- _Task prompt_:
Since pictures are not wanted, repeat only the text of the records, word for word.

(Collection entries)
--------
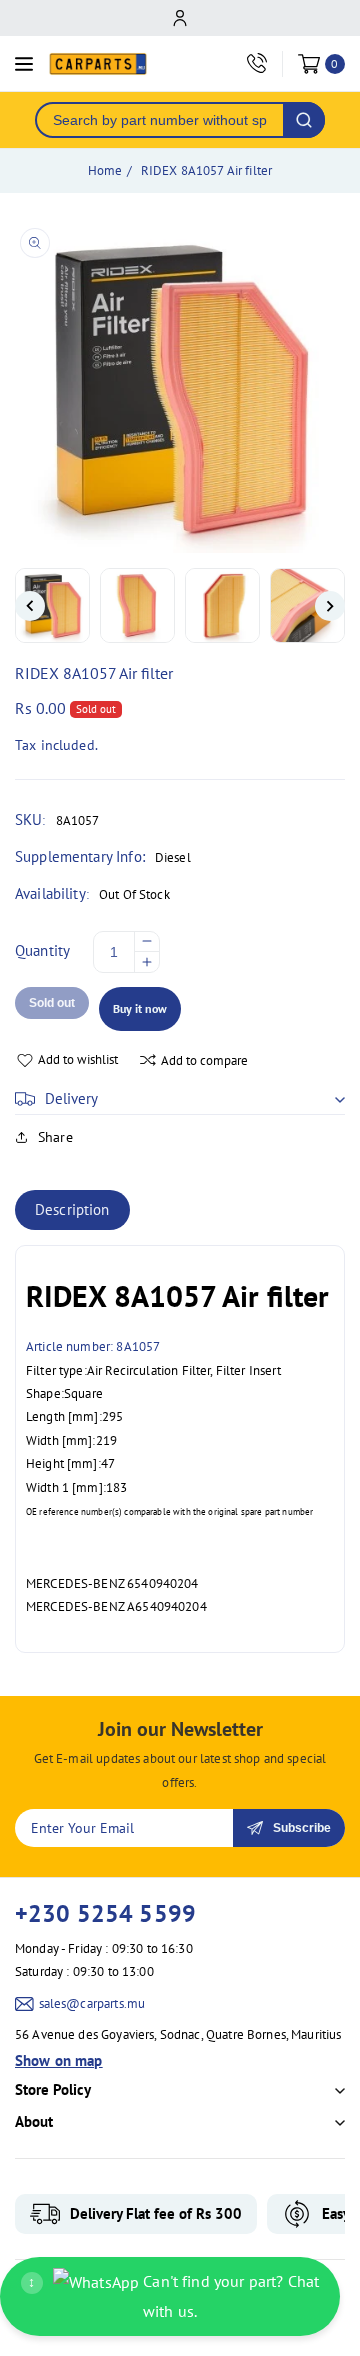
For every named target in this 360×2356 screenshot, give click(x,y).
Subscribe (302, 1828)
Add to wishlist (78, 1059)
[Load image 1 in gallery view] (52, 605)
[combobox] (160, 120)
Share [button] (55, 1137)
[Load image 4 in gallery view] (307, 605)
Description (72, 1209)
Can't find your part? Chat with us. (173, 2296)
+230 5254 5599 (105, 1913)
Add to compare (204, 1060)
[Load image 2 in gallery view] (137, 605)
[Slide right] (330, 606)
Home (105, 170)
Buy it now (140, 1008)
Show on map (59, 2060)
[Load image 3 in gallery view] (222, 605)
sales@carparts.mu (92, 2003)
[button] (180, 1099)
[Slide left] (30, 606)
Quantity (42, 950)
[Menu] (24, 64)
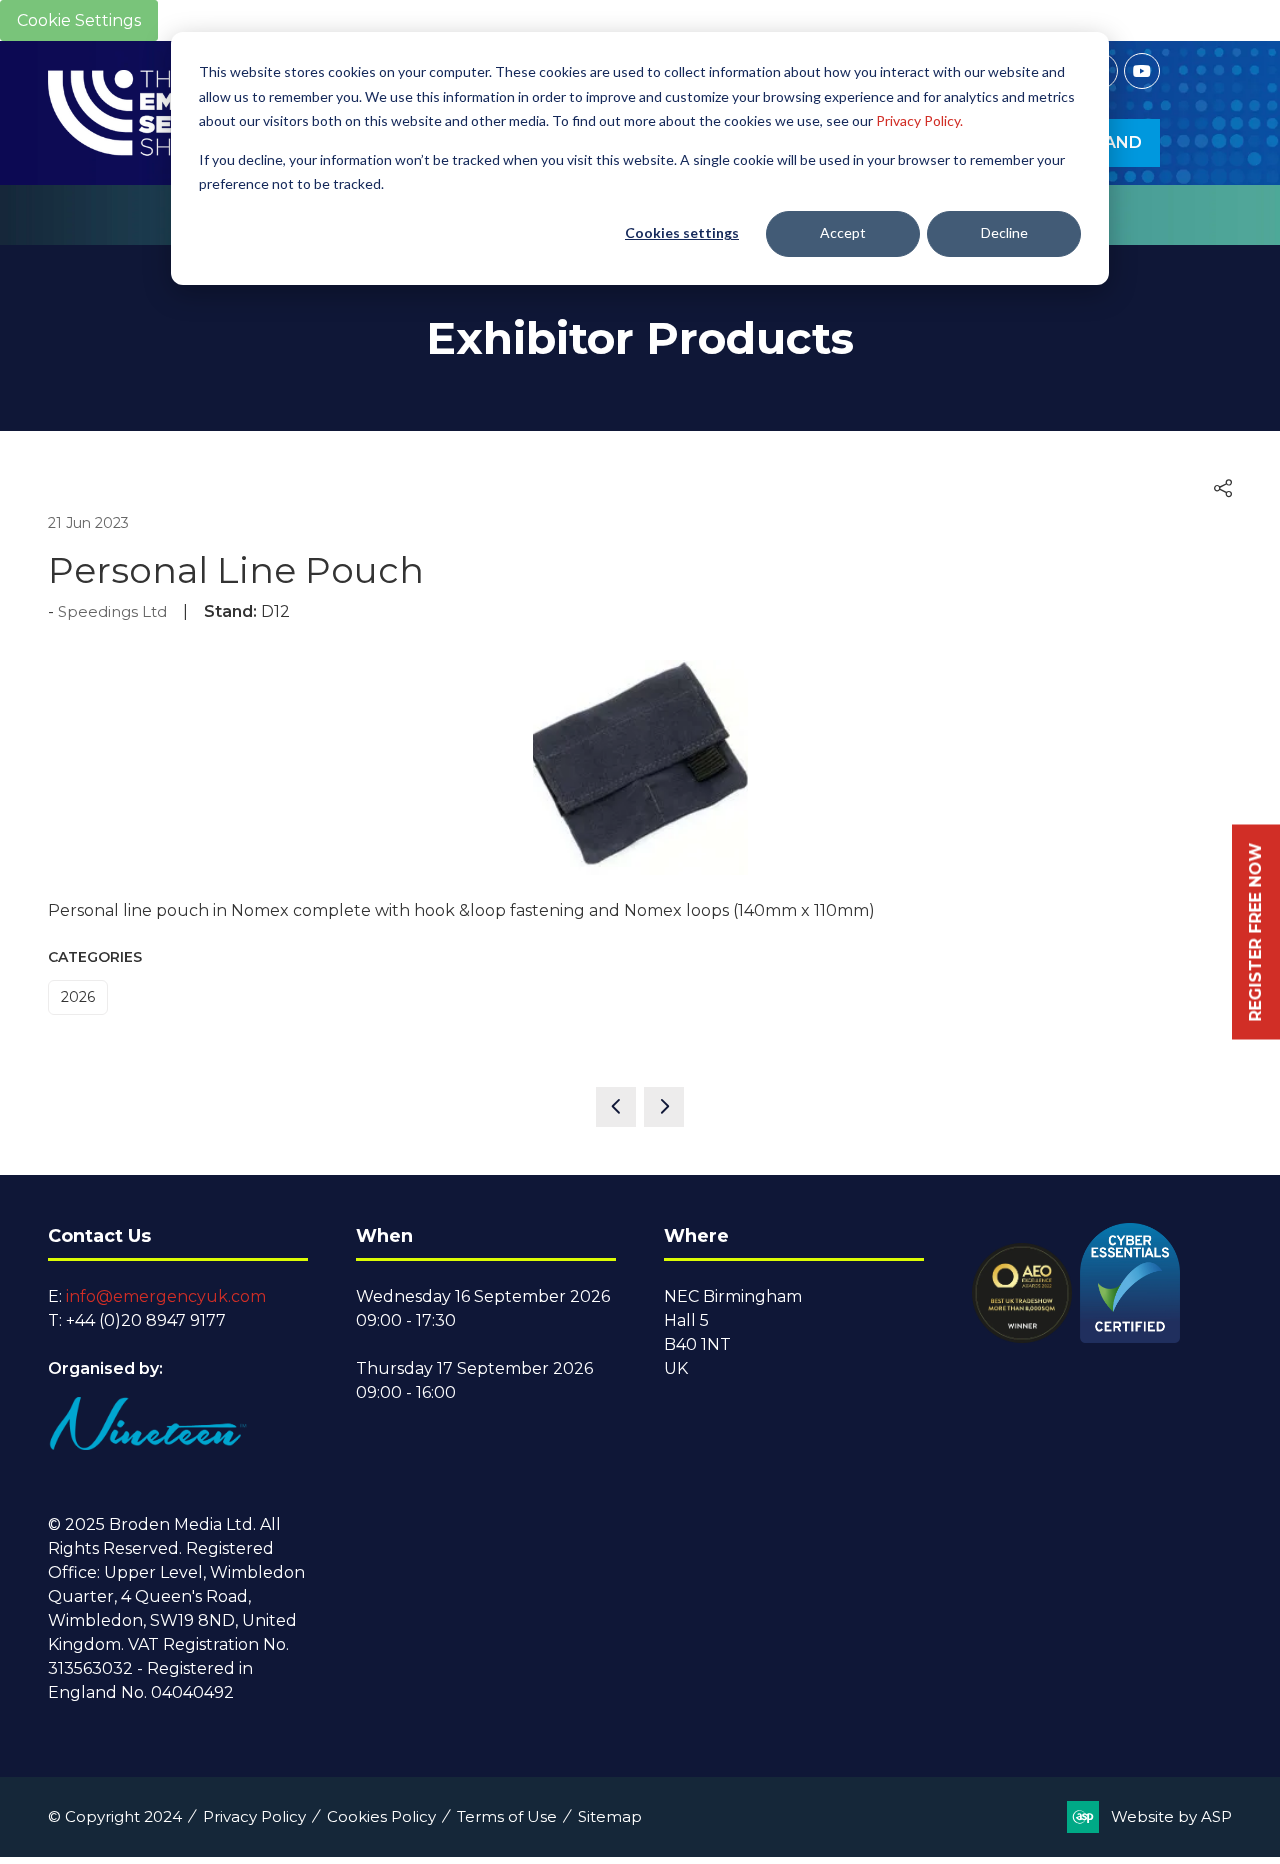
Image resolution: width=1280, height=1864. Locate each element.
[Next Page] (664, 1107)
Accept (843, 232)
--------
- _Written solution_:
For every named target in this 360×2356 screenshot, give click(x,y).
Subscribe (302, 1828)
Add to wishlist (78, 1059)
[Load image 1 in gallery view] (52, 605)
[combobox] (160, 120)
Share [button] (55, 1137)
[Load image 4 in gallery view] (307, 605)
Description (72, 1209)
Can't find your part? Chat with us. (173, 2296)
+230 5254 5599 (105, 1913)
Add to compare (204, 1060)
[Load image 2 in gallery view] (137, 605)
[Slide right] (330, 606)
Home (105, 170)
Buy it now (140, 1008)
Show on map (59, 2060)
[Load image 3 in gallery view] (222, 605)
sales@carparts.mu (92, 2003)
[button] (180, 1099)
[Slide left] (30, 606)
Quantity (42, 950)
[Menu] (24, 64)
Image resolution: width=1280, height=1864. Locate each element.
[Next Page] (664, 1107)
Accept (843, 232)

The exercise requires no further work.